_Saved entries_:
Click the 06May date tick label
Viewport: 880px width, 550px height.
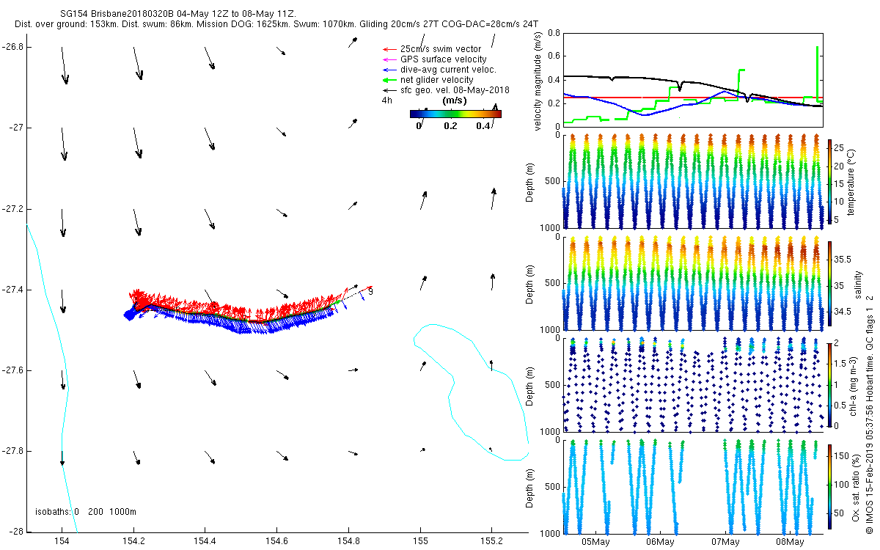click(660, 542)
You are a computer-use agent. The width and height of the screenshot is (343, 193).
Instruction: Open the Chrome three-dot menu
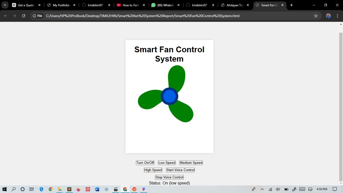point(337,16)
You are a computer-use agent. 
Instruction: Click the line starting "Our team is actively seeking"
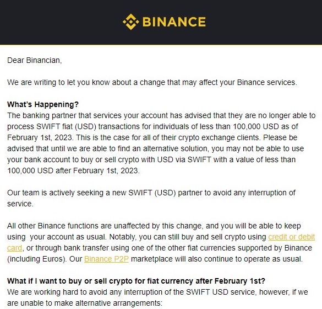[x=151, y=193]
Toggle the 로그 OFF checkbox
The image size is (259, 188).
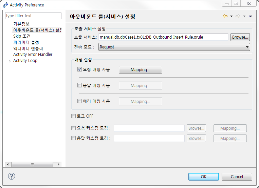pyautogui.click(x=73, y=116)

_WHAT IS EXPECTED_: Copy every line of the listing above word for word, leaving out the pictures.

_COMPLETED TASK_:
Click the 06May date tick label
Viewport: 880px width, 550px height.
click(660, 542)
You are a computer-use agent. The width and height of the screenshot is (343, 193).
Instruction: Open the Chrome three-dot menu
point(337,16)
You are a computer-use agent. 
Instruction: Click the line starting "Our team is actively seeking"
[x=151, y=193]
Toggle the 로그 OFF checkbox
The image size is (259, 188).
pyautogui.click(x=73, y=116)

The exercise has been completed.